BENDIGO police are urging the public to be aware and follow basic crime prevention tips, following an string of thefts from cars in the region.
Bendigo Acting Inspector Brian Hansen said there had been 35 incidents of thefts from motor vehicles over the past month alone.
"The key areas or the most popular areas where these offenses are occurring are in Epsom, Junortoun and North Bendigo," he said.
"There's no rhyme or reason as to why that's occurring, according to our data.
"This is a perinneal problem that occurs, but we do know that on each of these instances, cars have been unlocked."

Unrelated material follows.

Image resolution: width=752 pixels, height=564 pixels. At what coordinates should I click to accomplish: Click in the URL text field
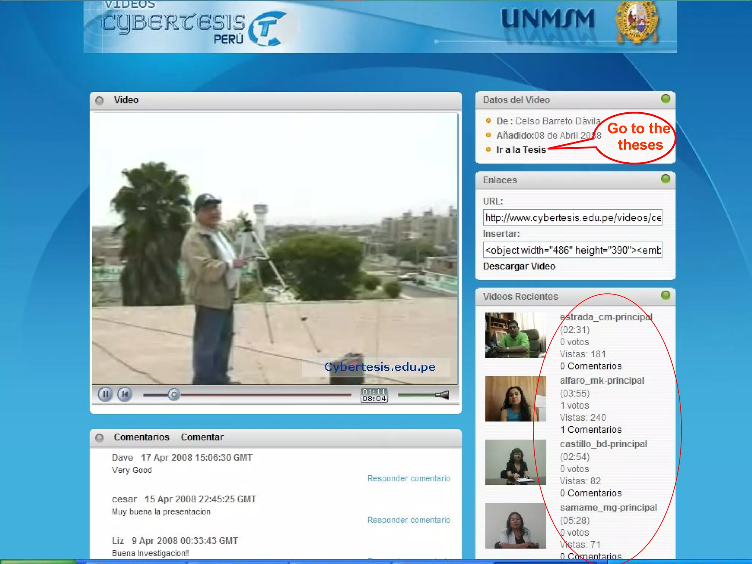(x=572, y=218)
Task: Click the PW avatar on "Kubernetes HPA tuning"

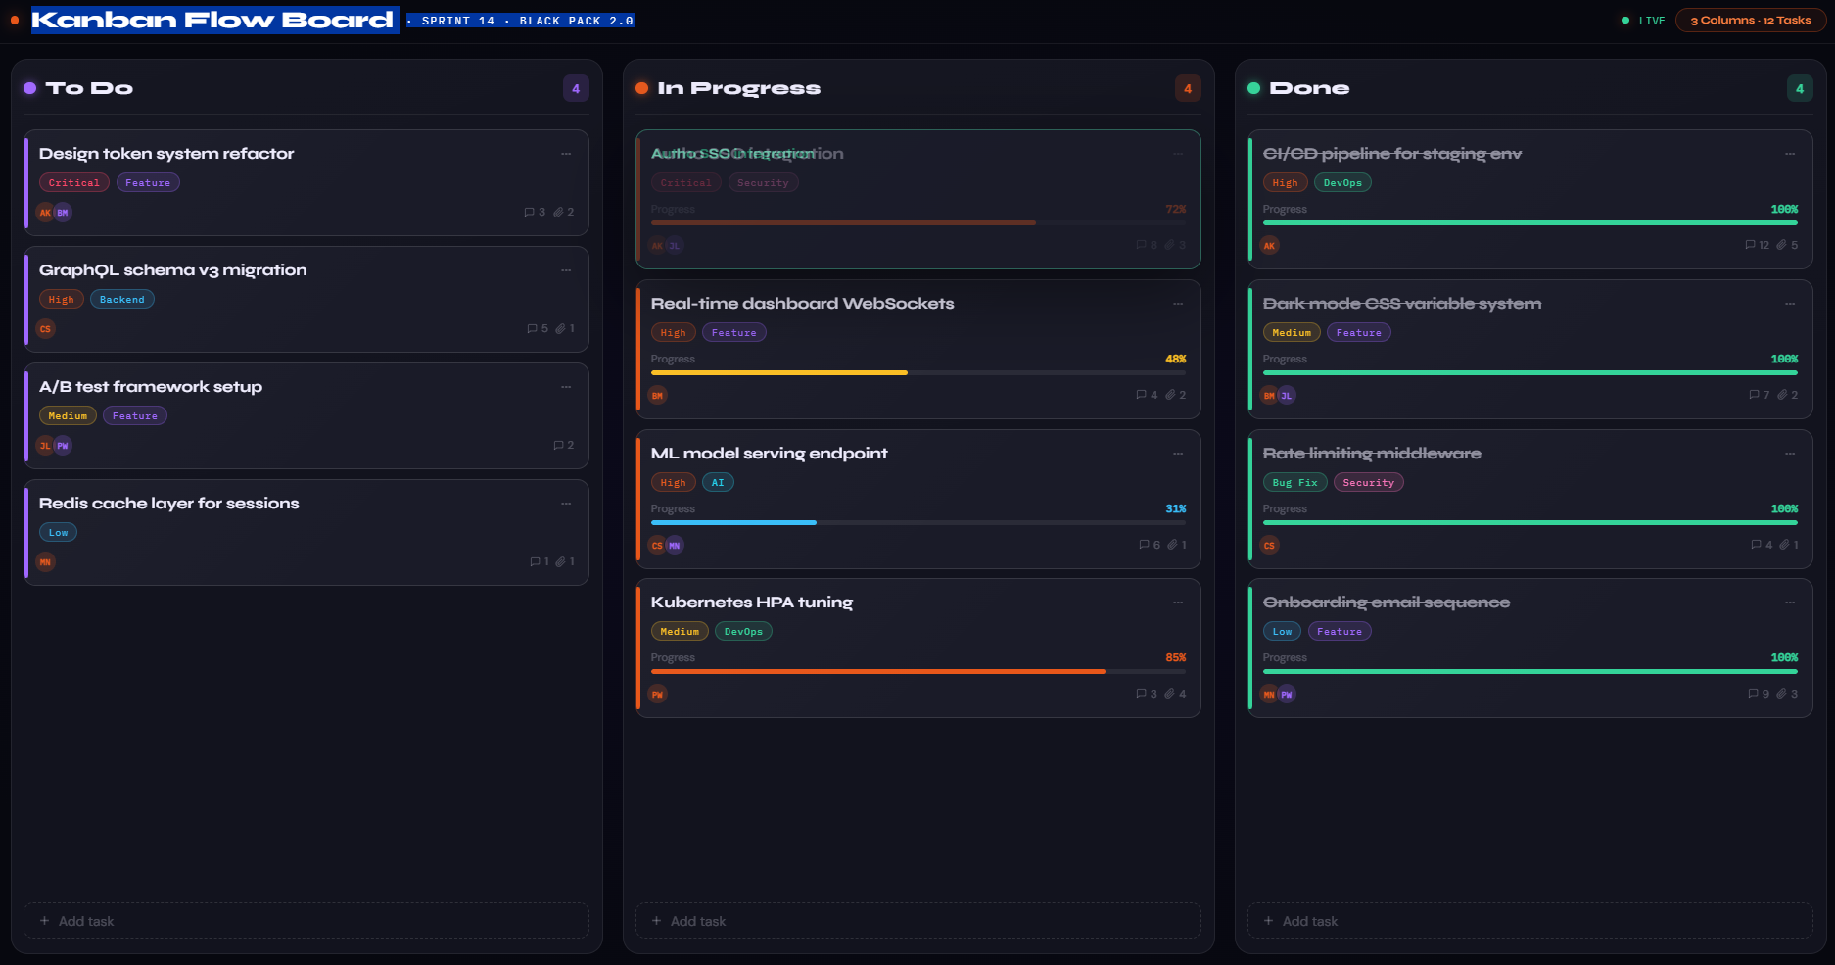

The Acting Inspector said he couldn't remember the last time someone had broken a windscreen or forced a lock to get into a car, and these types of thefts they're seeing are purely "opportunistic."
Acting Inspector Hansen said there have been multiple instances where witnesses have seen people going car to car testing to see which ones are unlocked.
"Eventually they'll get one that's unlocked unfortunately," he said.
"And they go right through the car. There's wallets, handbags, and power tools, those are the main things that are going."
When wallets go missing, there's the hassle in replacing driver's licenses and other IDs, Medicare cards and more, he said.
Victoria Police recommend keeping car doors and windows locked, even if you are leaving your car for just a moment.
People should not leave their car keys or spare keys in their ignition or in a visible place in their homes, nor should they put their name and address on any keys - use a mobile phone number instead - the Acting Inspector suggested.
He also recommended not leaving valuables in your car, especially ones in plain sight.
"Wallets and purses quite often get left in vehicles because it's convenient at the time," Acting Inspector Hansen said.
"We might be carrying other things into the house and think, oh, we're gonna go back and get it. But then we forget about it."
The Acting Inspector said tools are another item commonly taken from the back of uncovered or exposed utes, and/or from unlocked tradie-trailers, which are expensive to lose and replace.
If you can, park your car in the garage or your driveway that is well lit, he recommended.
Even if a car is in a carport, that's often enough to deter someone from walking up into another person's property where they can be seen.
"All it takes these days is to push a button and your car is locked," Mr Hansen said.
"Don't leave anything visible inside it. If your car is locked, that is the absolute deterrent for all criminals."